Online Databases-The Web: Searchable, Hidden, and Deceitful
by Carol Tenopir -- Library Journal, 7/15/2002
The blurring of lines among special librarians and other information professionals makes the tracks that some conferences use seem artificial. After all, many librarians work as online experts, knowledge managers, and builders of electronic libraries-often all in one day. This became clear at the recent Information Today (IT) meetings in New York in May, which combined three previously separate shows: National Online, KnowledgeNets, and E-Libraries (see also InfoTech, LJ 6/15/02 , p. 23). While there were plenty of redundancies, there were several useful sessions on web searching and electronic publishing.
Web searchingOne of the few well-attended sessions was led by Ran Hock, principal of Online Strategies and author of The Extreme Searcher's Guide to Web Search Engines. Hock provided seven practical searching tips: 1) no search engine covers everything; 2) different search engines miss different things; 3) retrieving large numbers of results is not necessarily bad; 4) all search engines offer advanced search techniques to improve results; 5) meta-search engines are not the same as search engines; 6) Google is great but not the only search engine; and 7) be prepared for changes in all search engines.
Hock recommended Search Engine Watch (www.searchenginewatch.com) and Search Engine Showdown (www.notess.com) for making comparisons. Studies show that the number and depth of web sites indexed by each search engine varies. Every engine may retrieve unique, relevant information for a specific search. Meta-search engines like Vivisimo, DogPile, Meta Crawler, and Search.com provide only the top ten to 20 hits from any one search engine. For a search to be comprehensive, use several different engines and go directly to the search engines themselves.
In addition to indexing selectively, all of the most popular search engines have different proprietary ranking methods. But since all are relevance-ranking search engines, the number of items they retrieve is not nearly as important as the ranking order. The most relevant items should be in the first few screens. Hock got the biggest laugh when he reminded the audience that they are never obligated to look at every single item retrieved. All of these search engines have advanced search features, including Boolean logic, truncation, field searching, and phrase searching.
Hock acknowledged that Google is the favorite search engine because it allows searching for multiple formats (including PDF), indexes a large number of web sites, and factors popularity in its relevance ranking. Not even Google, however, will retrieve everything for a search-for example, its current news coverage is not as good as AllTheWeb. Google also does not offer features like truncation and the NEAR proximity operator, available on AltaVista. Finally, no search engine stays the same for long. The interface, ranking algorithms, advanced features, and depth of indexing may change without notice.

# # # # #

■ **What you have to do**
In the article on web searching, which search engine offers truncation and the NEAR proximity operator that Google lacks?

# # # # #

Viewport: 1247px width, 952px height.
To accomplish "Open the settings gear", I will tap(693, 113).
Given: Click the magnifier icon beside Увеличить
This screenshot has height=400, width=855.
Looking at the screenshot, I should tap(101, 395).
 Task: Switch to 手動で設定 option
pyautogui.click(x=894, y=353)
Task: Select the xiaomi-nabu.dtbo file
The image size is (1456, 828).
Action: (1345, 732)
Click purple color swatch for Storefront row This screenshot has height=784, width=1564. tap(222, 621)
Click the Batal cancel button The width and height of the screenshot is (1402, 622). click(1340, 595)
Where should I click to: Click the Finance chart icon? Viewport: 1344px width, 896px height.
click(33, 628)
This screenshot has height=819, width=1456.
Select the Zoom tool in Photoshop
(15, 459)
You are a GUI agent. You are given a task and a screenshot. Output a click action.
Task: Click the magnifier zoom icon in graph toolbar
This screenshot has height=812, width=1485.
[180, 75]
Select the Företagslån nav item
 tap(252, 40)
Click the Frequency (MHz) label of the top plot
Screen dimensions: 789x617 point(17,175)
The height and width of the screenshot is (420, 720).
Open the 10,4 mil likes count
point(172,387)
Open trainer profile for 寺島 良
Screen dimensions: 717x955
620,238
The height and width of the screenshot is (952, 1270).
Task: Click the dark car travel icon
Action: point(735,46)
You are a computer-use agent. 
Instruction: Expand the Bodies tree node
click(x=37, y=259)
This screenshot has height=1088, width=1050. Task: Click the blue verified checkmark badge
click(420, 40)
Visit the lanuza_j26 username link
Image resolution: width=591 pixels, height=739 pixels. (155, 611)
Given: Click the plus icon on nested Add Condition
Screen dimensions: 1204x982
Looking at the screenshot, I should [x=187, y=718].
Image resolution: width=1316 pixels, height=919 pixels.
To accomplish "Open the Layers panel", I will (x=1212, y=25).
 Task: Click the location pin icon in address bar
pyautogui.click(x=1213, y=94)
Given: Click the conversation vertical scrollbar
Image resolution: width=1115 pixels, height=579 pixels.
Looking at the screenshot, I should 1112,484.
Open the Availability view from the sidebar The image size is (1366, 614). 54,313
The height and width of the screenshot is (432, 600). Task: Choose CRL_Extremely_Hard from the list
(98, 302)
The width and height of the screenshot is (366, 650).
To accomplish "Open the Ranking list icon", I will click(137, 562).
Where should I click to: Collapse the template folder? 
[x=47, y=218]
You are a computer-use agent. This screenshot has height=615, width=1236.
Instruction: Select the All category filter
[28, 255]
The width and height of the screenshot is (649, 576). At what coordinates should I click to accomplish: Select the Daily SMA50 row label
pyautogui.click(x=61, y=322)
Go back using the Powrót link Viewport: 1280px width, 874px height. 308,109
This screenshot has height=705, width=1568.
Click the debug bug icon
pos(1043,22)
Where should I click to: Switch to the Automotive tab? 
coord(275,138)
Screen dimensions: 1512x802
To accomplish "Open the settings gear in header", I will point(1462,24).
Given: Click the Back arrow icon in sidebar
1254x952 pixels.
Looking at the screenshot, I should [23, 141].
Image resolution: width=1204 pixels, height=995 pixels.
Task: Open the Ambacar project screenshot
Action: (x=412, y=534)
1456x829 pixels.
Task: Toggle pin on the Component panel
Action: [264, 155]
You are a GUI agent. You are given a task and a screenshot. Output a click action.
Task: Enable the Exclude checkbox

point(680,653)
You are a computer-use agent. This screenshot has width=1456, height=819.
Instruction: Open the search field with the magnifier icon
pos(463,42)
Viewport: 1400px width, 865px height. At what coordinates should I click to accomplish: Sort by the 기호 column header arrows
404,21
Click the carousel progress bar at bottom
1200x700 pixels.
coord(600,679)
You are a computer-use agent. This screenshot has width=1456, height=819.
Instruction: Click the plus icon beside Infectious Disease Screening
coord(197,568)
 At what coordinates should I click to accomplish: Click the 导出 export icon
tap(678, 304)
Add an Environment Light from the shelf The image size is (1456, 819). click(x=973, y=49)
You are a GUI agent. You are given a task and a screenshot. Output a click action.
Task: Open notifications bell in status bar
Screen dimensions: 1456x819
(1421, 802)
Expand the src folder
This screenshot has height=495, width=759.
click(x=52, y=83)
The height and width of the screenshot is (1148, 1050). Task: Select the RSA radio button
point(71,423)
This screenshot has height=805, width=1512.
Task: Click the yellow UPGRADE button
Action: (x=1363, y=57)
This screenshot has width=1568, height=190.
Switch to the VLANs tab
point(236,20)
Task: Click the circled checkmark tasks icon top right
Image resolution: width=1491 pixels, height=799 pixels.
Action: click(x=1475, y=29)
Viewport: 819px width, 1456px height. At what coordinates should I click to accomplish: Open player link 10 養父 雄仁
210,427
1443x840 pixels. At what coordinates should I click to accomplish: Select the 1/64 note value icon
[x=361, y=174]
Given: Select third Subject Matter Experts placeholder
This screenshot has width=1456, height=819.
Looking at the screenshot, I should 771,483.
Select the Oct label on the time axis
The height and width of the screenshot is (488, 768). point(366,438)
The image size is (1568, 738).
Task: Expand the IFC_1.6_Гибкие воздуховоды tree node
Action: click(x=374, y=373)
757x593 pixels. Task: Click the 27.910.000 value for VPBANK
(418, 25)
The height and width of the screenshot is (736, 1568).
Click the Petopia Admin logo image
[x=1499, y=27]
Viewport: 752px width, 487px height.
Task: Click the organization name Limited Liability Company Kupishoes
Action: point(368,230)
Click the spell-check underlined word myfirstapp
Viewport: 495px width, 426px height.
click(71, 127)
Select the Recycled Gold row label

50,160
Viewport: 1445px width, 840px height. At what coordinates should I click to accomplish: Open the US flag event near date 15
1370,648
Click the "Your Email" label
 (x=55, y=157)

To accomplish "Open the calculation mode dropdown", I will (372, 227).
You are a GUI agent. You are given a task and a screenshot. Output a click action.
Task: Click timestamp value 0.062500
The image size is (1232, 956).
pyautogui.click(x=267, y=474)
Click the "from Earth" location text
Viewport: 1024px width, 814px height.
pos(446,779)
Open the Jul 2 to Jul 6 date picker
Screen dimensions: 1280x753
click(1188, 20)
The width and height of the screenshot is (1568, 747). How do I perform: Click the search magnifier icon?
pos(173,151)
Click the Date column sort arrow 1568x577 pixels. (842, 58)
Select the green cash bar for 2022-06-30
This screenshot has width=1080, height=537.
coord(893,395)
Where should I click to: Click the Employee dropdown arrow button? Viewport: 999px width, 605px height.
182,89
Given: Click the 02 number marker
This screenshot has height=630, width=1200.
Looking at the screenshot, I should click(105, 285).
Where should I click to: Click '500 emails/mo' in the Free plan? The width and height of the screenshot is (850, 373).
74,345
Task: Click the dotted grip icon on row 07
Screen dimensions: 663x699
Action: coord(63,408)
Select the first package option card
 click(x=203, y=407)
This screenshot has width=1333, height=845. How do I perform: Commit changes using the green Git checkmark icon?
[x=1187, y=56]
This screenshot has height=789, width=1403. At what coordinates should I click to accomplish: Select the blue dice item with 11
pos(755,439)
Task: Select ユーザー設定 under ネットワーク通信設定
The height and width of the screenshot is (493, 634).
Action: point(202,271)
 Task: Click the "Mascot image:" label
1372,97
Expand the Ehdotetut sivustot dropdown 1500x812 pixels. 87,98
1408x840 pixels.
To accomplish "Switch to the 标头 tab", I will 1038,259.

# # # # #

■ **Correct answer**
AltaVista